## About this exercise
Lift out all lines below that contain "Slide".

Collected data
○ ○ ○ ○ ○
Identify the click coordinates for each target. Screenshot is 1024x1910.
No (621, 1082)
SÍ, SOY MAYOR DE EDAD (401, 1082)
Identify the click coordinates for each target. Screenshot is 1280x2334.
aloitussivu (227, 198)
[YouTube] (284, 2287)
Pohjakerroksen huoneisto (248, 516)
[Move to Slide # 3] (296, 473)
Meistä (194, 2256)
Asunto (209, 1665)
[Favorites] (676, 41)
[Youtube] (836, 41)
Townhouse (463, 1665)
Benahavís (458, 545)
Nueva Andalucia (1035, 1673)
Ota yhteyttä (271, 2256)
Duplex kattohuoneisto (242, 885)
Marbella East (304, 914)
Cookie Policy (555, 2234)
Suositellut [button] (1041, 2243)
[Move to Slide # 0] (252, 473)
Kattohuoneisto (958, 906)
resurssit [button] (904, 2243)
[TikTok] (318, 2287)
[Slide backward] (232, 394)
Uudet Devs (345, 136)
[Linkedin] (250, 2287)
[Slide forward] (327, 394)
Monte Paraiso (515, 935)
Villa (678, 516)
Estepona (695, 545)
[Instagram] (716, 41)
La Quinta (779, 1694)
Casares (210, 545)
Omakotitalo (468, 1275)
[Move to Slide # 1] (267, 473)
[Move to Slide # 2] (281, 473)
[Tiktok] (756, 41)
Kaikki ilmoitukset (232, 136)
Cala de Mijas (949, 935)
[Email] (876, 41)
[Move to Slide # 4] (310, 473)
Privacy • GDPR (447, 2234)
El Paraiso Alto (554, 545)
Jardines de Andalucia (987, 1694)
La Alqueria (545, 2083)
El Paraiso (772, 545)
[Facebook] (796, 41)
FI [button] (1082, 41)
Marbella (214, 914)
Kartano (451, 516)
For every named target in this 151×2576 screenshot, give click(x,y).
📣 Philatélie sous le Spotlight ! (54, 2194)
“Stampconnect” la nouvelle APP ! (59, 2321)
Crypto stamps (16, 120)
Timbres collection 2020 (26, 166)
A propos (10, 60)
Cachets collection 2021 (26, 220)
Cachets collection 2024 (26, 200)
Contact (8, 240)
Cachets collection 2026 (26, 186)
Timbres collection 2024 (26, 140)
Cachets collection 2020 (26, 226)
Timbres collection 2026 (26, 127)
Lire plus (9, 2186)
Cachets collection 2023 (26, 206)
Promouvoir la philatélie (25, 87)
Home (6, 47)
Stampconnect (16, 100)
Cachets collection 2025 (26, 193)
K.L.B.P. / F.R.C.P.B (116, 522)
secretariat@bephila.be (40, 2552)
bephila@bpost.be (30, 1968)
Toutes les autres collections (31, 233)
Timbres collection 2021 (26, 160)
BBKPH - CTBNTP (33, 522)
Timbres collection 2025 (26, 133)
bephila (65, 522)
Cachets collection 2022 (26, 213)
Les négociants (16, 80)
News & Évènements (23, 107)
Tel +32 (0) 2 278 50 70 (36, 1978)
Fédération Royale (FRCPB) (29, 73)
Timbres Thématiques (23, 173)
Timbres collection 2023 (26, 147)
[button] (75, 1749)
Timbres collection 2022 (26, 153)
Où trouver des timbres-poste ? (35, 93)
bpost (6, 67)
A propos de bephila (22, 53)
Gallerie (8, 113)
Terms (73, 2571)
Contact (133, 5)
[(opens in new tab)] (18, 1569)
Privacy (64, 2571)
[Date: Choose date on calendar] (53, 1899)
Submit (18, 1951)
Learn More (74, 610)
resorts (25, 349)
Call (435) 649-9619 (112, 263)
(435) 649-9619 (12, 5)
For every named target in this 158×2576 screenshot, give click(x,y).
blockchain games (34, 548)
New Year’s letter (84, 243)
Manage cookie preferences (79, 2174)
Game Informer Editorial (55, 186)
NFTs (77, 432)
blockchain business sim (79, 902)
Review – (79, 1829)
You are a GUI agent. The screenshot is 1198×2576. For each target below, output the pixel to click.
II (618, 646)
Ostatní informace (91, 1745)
○ ○ ○ ○ ○
## Answer section
[Move to Slide # 3] (296, 473)
[Move to Slide # 0] (252, 473)
[Slide backward] (232, 394)
[Slide forward] (327, 394)
[Move to Slide # 1] (267, 473)
[Move to Slide # 2] (281, 473)
[Move to Slide # 4] (310, 473)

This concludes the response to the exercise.